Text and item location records

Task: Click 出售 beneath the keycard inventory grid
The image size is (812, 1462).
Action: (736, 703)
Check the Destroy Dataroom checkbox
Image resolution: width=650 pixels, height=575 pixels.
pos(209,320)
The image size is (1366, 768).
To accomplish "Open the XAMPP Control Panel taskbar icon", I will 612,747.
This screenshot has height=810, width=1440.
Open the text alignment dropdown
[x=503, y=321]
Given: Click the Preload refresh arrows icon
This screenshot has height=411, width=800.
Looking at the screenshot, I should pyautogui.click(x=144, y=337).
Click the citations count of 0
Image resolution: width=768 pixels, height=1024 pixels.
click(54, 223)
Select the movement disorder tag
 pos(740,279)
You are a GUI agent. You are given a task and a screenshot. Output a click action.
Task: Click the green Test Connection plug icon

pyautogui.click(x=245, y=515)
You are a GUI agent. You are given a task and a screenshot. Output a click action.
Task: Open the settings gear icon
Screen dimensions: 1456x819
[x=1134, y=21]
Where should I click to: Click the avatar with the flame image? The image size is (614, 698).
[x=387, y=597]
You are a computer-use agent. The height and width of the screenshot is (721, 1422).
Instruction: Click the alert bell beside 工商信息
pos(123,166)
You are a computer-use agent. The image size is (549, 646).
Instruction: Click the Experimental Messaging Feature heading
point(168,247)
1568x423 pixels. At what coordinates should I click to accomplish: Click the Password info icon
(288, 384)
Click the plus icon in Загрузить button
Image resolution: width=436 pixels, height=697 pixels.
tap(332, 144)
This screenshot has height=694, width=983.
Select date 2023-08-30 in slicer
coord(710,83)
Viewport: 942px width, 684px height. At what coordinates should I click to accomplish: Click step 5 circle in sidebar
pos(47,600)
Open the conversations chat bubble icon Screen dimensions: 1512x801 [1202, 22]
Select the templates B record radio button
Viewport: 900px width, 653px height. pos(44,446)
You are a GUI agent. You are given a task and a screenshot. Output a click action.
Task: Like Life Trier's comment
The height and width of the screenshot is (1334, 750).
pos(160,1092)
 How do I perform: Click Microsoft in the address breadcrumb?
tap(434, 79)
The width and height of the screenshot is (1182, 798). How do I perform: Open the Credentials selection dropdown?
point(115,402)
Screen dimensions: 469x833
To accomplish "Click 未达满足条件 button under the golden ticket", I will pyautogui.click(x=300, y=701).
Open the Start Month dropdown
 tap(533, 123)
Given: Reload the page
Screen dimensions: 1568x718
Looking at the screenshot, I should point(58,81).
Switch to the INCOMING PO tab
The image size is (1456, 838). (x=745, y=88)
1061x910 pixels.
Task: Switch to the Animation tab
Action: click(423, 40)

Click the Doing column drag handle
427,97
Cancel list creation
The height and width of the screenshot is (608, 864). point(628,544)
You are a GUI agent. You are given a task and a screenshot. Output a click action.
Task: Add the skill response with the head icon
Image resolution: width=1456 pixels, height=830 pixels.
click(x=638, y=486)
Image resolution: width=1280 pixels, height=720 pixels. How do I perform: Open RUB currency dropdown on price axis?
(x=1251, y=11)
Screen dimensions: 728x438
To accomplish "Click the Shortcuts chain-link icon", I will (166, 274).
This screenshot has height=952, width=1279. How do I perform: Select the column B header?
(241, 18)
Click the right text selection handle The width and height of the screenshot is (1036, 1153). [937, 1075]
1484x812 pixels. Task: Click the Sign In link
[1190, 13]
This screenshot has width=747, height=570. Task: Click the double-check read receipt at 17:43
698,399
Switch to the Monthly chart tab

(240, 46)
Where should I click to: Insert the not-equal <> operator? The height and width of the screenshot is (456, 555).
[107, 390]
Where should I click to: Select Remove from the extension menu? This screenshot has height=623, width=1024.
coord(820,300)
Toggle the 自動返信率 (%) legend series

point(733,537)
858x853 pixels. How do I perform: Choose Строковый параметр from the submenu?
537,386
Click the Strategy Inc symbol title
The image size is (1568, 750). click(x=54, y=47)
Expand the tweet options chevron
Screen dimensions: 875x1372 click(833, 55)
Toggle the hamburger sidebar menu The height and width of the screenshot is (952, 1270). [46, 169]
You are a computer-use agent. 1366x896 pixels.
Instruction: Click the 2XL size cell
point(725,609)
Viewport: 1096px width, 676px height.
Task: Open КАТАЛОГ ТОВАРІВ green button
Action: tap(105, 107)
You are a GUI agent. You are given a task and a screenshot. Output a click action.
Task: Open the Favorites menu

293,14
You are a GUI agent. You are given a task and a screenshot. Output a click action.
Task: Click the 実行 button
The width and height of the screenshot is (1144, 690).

• _What you will do_: Reproduce all of the records above word for word, keeping every line intact.

• _Reply to the task_:
Task: Click 出售 beneath the keycard inventory grid
The image size is (812, 1462).
Action: (736, 703)
Check the Destroy Dataroom checkbox
Image resolution: width=650 pixels, height=575 pixels.
pos(209,320)
The image size is (1366, 768).
To accomplish "Open the XAMPP Control Panel taskbar icon", I will 612,747.
This screenshot has height=810, width=1440.
Open the text alignment dropdown
[x=503, y=321]
Given: Click the Preload refresh arrows icon
This screenshot has height=411, width=800.
Looking at the screenshot, I should pyautogui.click(x=144, y=337).
Click the citations count of 0
Image resolution: width=768 pixels, height=1024 pixels.
click(54, 223)
Select the movement disorder tag
 pos(740,279)
You are a GUI agent. You are given a task and a screenshot. Output a click action.
Task: Click the green Test Connection plug icon

pyautogui.click(x=245, y=515)
You are a GUI agent. You are given a task and a screenshot. Output a click action.
Task: Open the settings gear icon
Screen dimensions: 1456x819
[x=1134, y=21]
Where should I click to: Click the avatar with the flame image? The image size is (614, 698).
[x=387, y=597]
You are a computer-use agent. The height and width of the screenshot is (721, 1422).
Instruction: Click the alert bell beside 工商信息
pos(123,166)
You are a computer-use agent. The image size is (549, 646).
Instruction: Click the Experimental Messaging Feature heading
point(168,247)
1568x423 pixels. At what coordinates should I click to accomplish: Click the Password info icon
(288, 384)
Click the plus icon in Загрузить button
Image resolution: width=436 pixels, height=697 pixels.
tap(332, 144)
This screenshot has height=694, width=983.
Select date 2023-08-30 in slicer
coord(710,83)
Viewport: 942px width, 684px height. At what coordinates should I click to accomplish: Click step 5 circle in sidebar
pos(47,600)
Open the conversations chat bubble icon Screen dimensions: 1512x801 [1202, 22]
Select the templates B record radio button
Viewport: 900px width, 653px height. pos(44,446)
You are a GUI agent. You are given a task and a screenshot. Output a click action.
Task: Like Life Trier's comment
The height and width of the screenshot is (1334, 750).
pos(160,1092)
 How do I perform: Click Microsoft in the address breadcrumb?
tap(434, 79)
The width and height of the screenshot is (1182, 798). How do I perform: Open the Credentials selection dropdown?
point(115,402)
Screen dimensions: 469x833
To accomplish "Click 未达满足条件 button under the golden ticket", I will pyautogui.click(x=300, y=701).
Open the Start Month dropdown
 tap(533, 123)
Given: Reload the page
Screen dimensions: 1568x718
Looking at the screenshot, I should point(58,81).
Switch to the INCOMING PO tab
The image size is (1456, 838). (x=745, y=88)
1061x910 pixels.
Task: Switch to the Animation tab
Action: click(423, 40)

Click the Doing column drag handle
427,97
Cancel list creation
The height and width of the screenshot is (608, 864). point(628,544)
You are a GUI agent. You are given a task and a screenshot. Output a click action.
Task: Add the skill response with the head icon
Image resolution: width=1456 pixels, height=830 pixels.
click(x=638, y=486)
Image resolution: width=1280 pixels, height=720 pixels. How do I perform: Open RUB currency dropdown on price axis?
(x=1251, y=11)
Screen dimensions: 728x438
To accomplish "Click the Shortcuts chain-link icon", I will (166, 274).
This screenshot has height=952, width=1279. How do I perform: Select the column B header?
(241, 18)
Click the right text selection handle The width and height of the screenshot is (1036, 1153). [937, 1075]
1484x812 pixels. Task: Click the Sign In link
[1190, 13]
This screenshot has width=747, height=570. Task: Click the double-check read receipt at 17:43
698,399
Switch to the Monthly chart tab

(240, 46)
Where should I click to: Insert the not-equal <> operator? The height and width of the screenshot is (456, 555).
[107, 390]
Where should I click to: Select Remove from the extension menu? This screenshot has height=623, width=1024.
coord(820,300)
Toggle the 自動返信率 (%) legend series

point(733,537)
858x853 pixels. How do I perform: Choose Строковый параметр from the submenu?
537,386
Click the Strategy Inc symbol title
The image size is (1568, 750). click(x=54, y=47)
Expand the tweet options chevron
Screen dimensions: 875x1372 click(833, 55)
Toggle the hamburger sidebar menu The height and width of the screenshot is (952, 1270). [46, 169]
You are a computer-use agent. 1366x896 pixels.
Instruction: Click the 2XL size cell
point(725,609)
Viewport: 1096px width, 676px height.
Task: Open КАТАЛОГ ТОВАРІВ green button
Action: tap(105, 107)
You are a GUI agent. You are given a task and a screenshot. Output a click action.
Task: Open the Favorites menu

293,14
You are a GUI agent. You are given a task and a screenshot. Output a click action.
Task: Click the 実行 button
The width and height of the screenshot is (1144, 690).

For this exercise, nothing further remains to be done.